▶ [Daftar Tugas]
**1)** Menurut teks tentang self-efficacy, siapa yang pertama kali mencetuskan teori ini?
**2)** Sunting teks tentang self-efficacy dengan menuliskan ulang bagian yang dimulai dari "Keyakinan bahwa diri" dan berlanjut sampai "pasti bisa terselesaikan.", lalu ganti "aktivitas" dengan "kegiatan".

▶ [Kutipan Terpilih]

····················

Pernahkah kalian merasa yakin bahwa hidup akan baik-baik saja? Berpikir sebenarnya kita bisa bangkit dari segala permasalahan?
Keyakinan bahwa diri bisa menghadapi segala tantangan akan membuahkan hasil yang sesuai keinginan. Hal ini karena kita akan berusaha menyiapkan segala sesuatu untuk mencapai hal tersebut. Contohnya, saat kita yakin bahwa segala masalah pasti ada solusinya, maka diri kita akan mengerahkan dan menyiapkan segala sesuatu yang ada, hingga akhirnya menemukan solusi dari permasalahan yang ada. Keyakinan diri ini disebut dengan self-efficacy. Ketika seseorang berhasil menyelesaikan masalah, maka self-efficacy akan terus bertambah.
Teori ini pertama kali dicetuskan oleh seorang penggagas teori kognitif sosial, Albert Bandura. Ia berpendapat bahwa self-efficacy sangat memengaruhi aktivitas seseorang, misalnya saat kita yakin bisa menghadapi masalah yang ada, maka pasti bisa terselesaikan.
Dalam penelitian Ati Mahsunah (2023) mengatakan bahwa orang yang memiliki self-efficacy tinggi, tingkat kepercayaan dirinya pun ikut meningkat. Hal itu dikarenakan self-efficacy merupakan komponen utama untuk mendapatkan hasil yang maksimal dari apa yang dikerjakan.

····················

▶ [Cuplikan dataset]
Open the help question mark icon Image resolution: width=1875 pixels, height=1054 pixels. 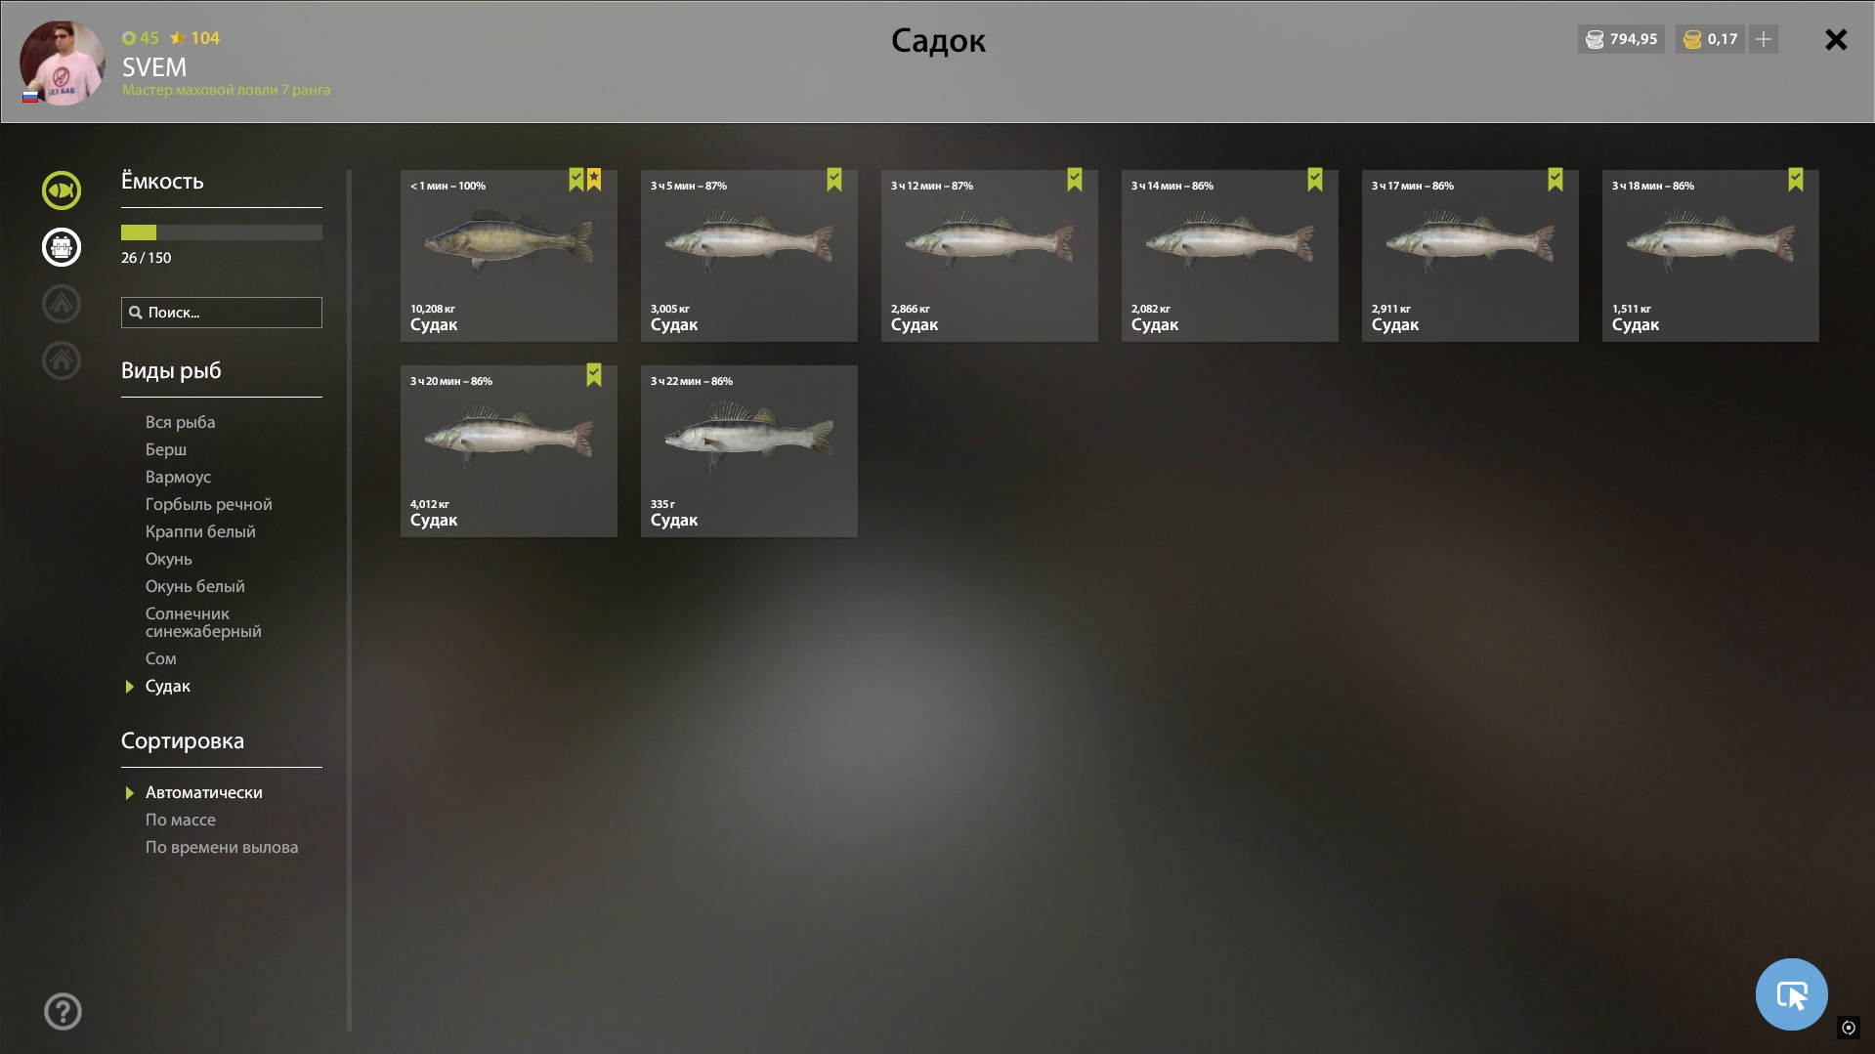pos(63,1011)
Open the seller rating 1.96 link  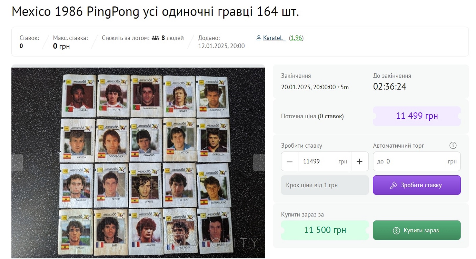[x=296, y=38]
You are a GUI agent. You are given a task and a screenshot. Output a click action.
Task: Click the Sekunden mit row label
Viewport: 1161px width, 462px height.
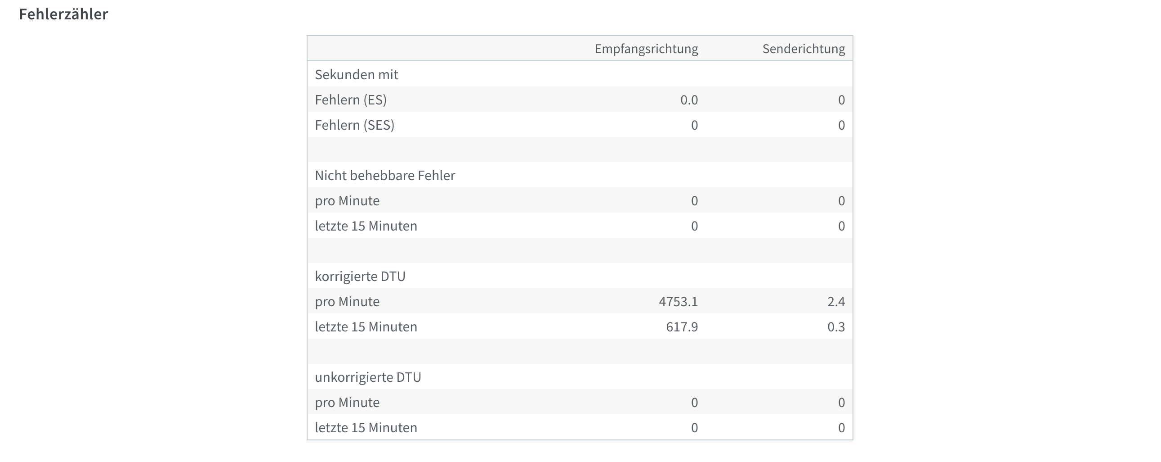[x=357, y=74]
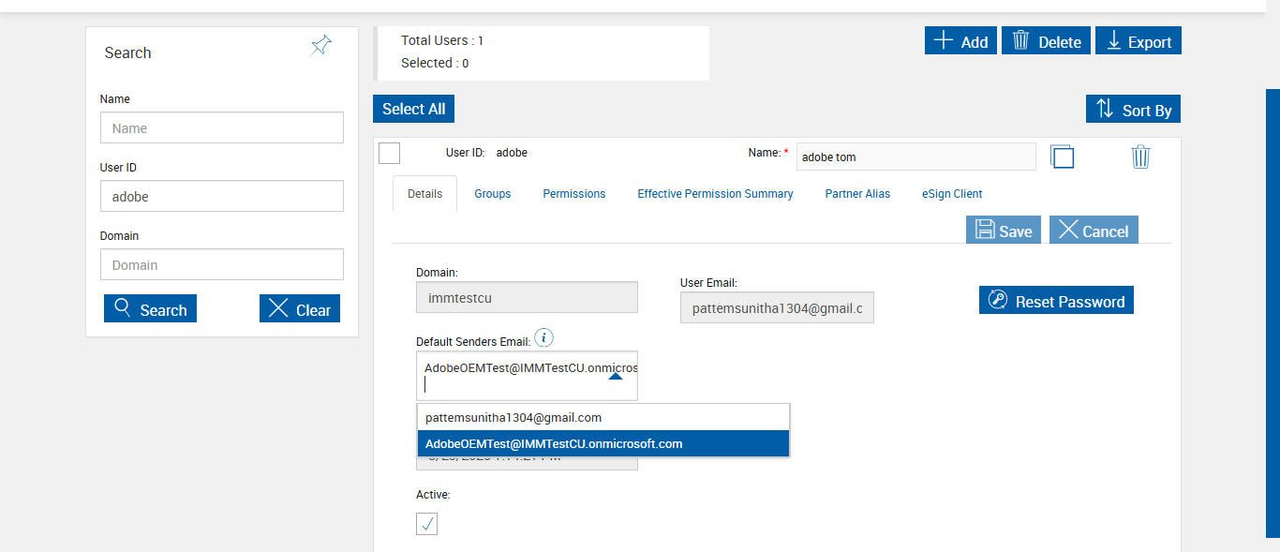Click the Domain search input field

pos(221,264)
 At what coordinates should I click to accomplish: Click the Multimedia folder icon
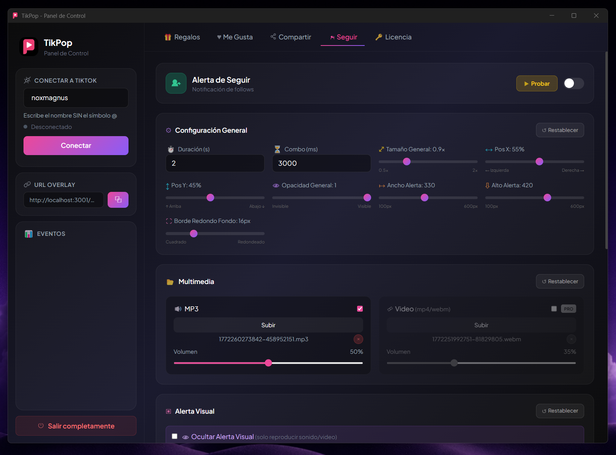tap(170, 282)
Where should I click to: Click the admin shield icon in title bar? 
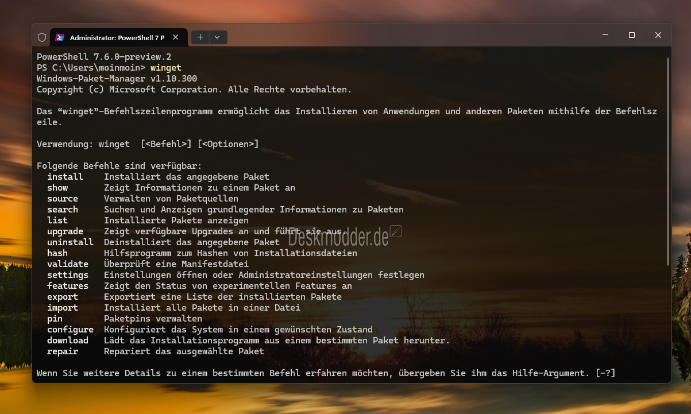coord(41,37)
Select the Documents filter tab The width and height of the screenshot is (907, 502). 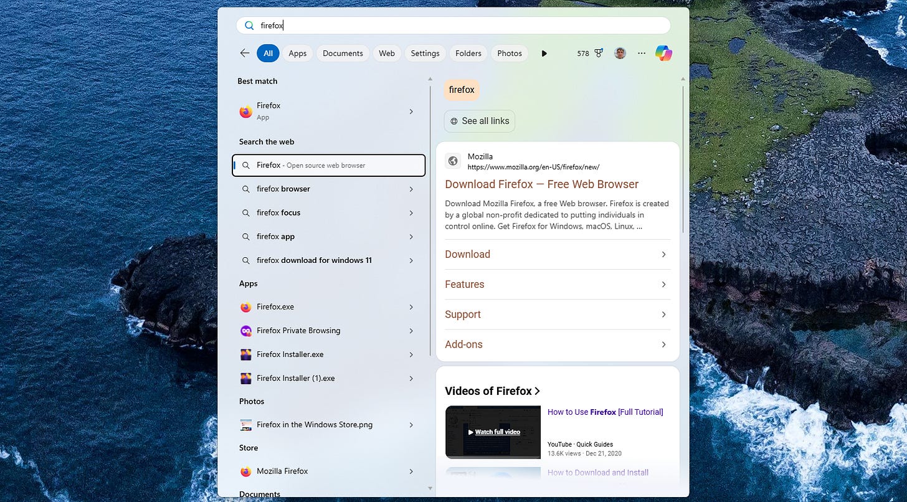pos(343,53)
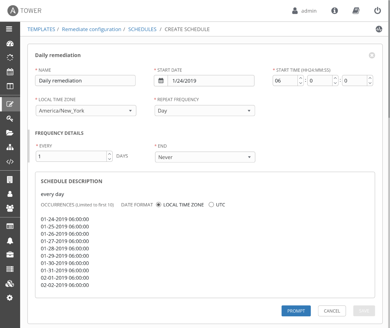Open Schedules calendar icon in sidebar

point(10,72)
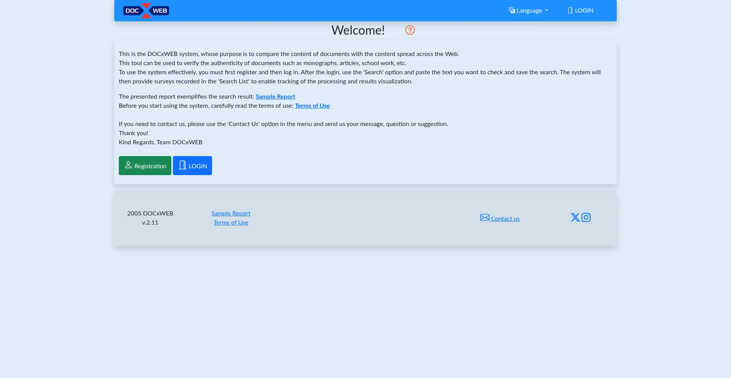Expand the Language menu chevron
731x378 pixels.
[x=547, y=11]
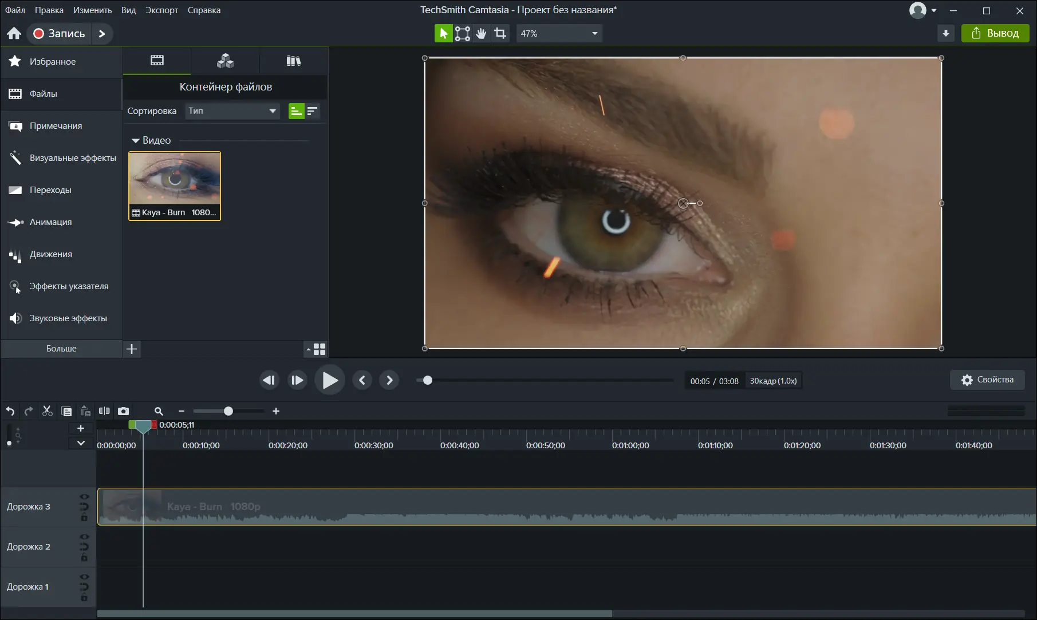Select the Kaya - Burn video thumbnail

(x=175, y=185)
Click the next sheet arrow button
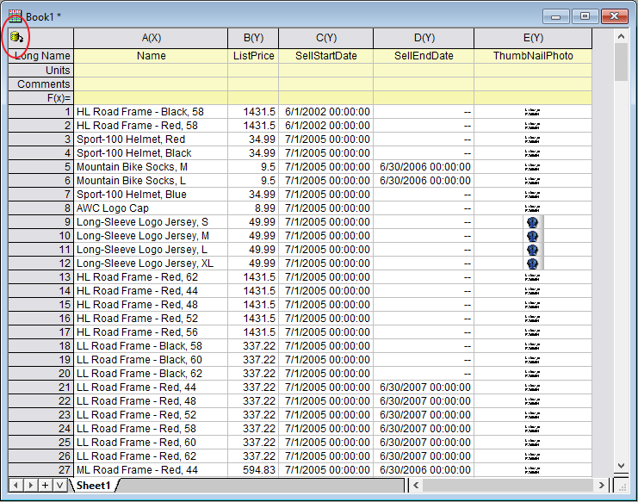The width and height of the screenshot is (638, 502). tap(29, 486)
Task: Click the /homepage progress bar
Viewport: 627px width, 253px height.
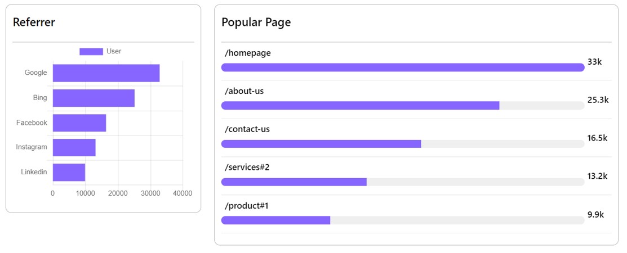Action: pos(403,67)
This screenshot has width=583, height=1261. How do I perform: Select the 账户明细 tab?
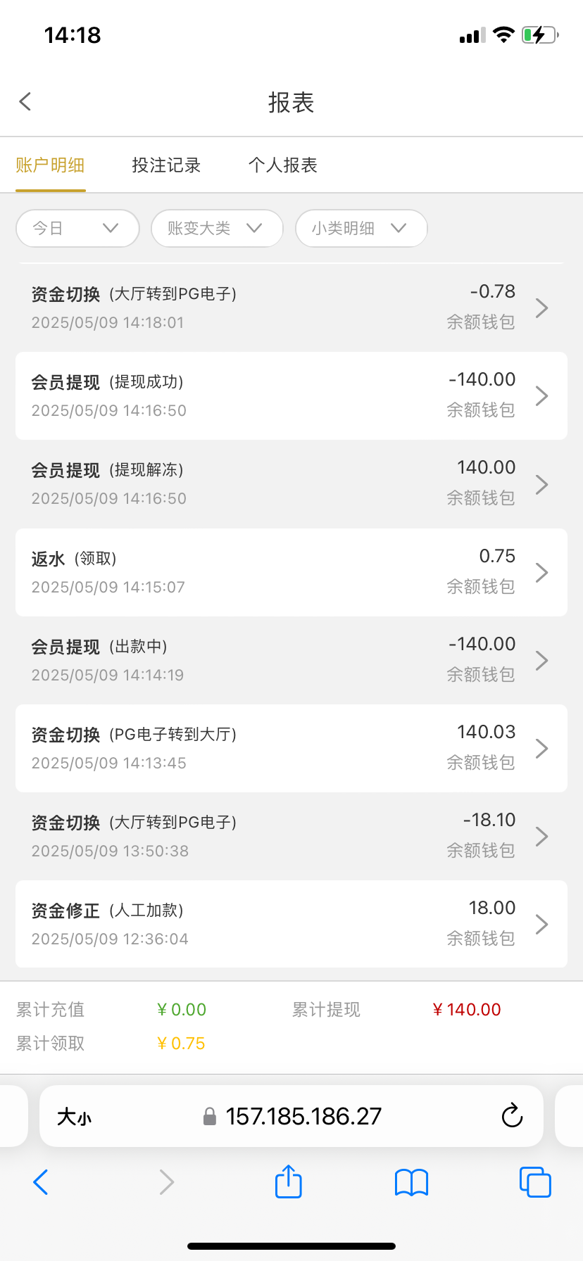(x=50, y=165)
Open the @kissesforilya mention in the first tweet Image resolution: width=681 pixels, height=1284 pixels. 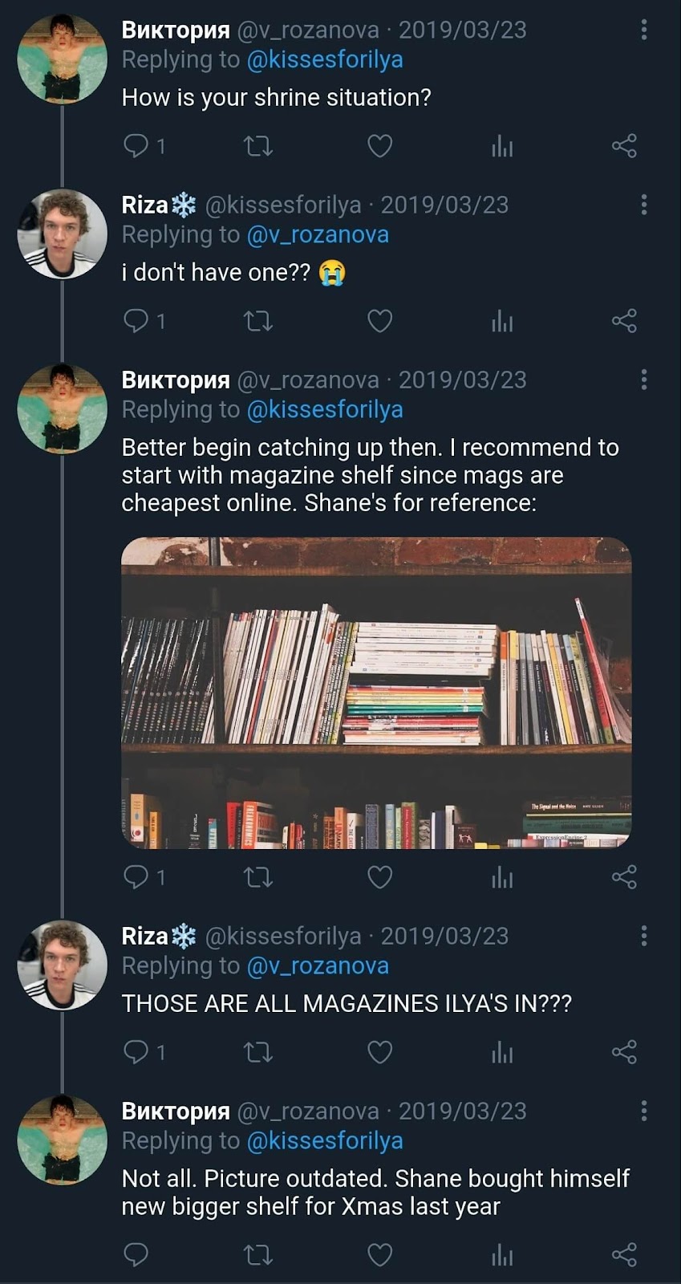click(325, 59)
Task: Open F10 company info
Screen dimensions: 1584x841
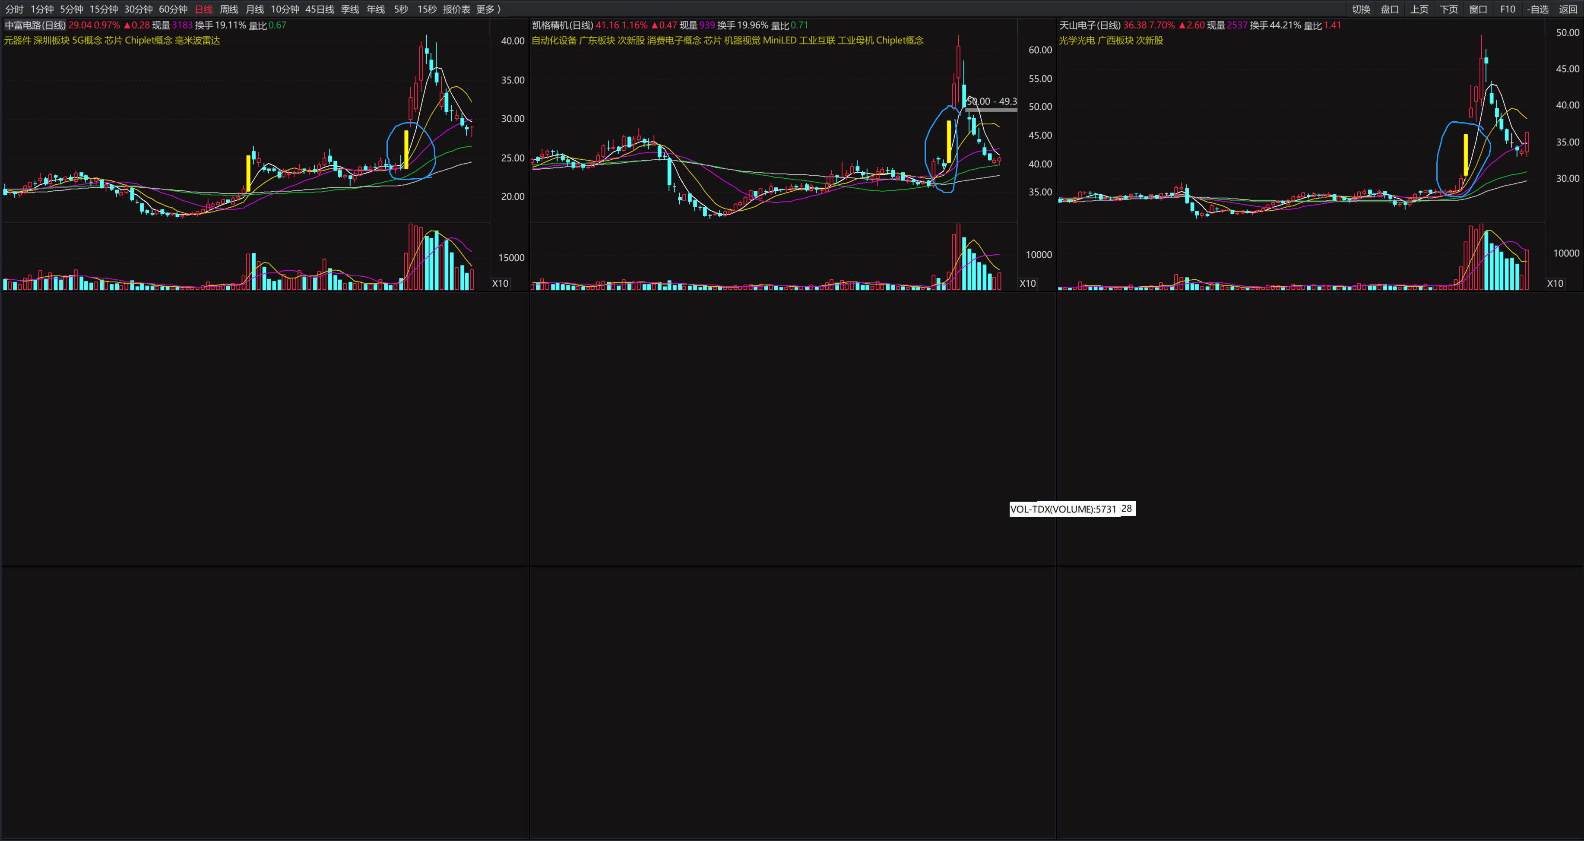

····················

▶ [Kumpulan Jawaban]
**1)** Albert Bandura, seorang penggagas teori kognitif sosial.

**2)**
Keyakinan bahwa diri bisa menghadapi segala tantangan akan membuahkan hasil yang sesuai keinginan. Hal ini karena kita akan berusaha menyiapkan segala sesuatu untuk mencapai hal tersebut. Contohnya, saat kita yakin bahwa segala masalah pasti ada solusinya, maka diri kita akan mengerahkan dan menyiapkan segala sesuatu yang ada, hingga akhirnya menemukan solusi dari permasalahan yang ada. Keyakinan diri ini disebut dengan self-efficacy. Ketika seseorang berhasil menyelesaikan masalah, maka self-efficacy akan terus bertambah.
Teori ini pertama kali dicetuskan oleh seorang penggagas teori kognitif sosial, Albert Bandura. Ia berpendapat bahwa self-efficacy sangat memengaruhi kegiatan seseorang, misalnya saat kita yakin bisa menghadapi masalah yang ada, maka pasti bisa terselesaikan.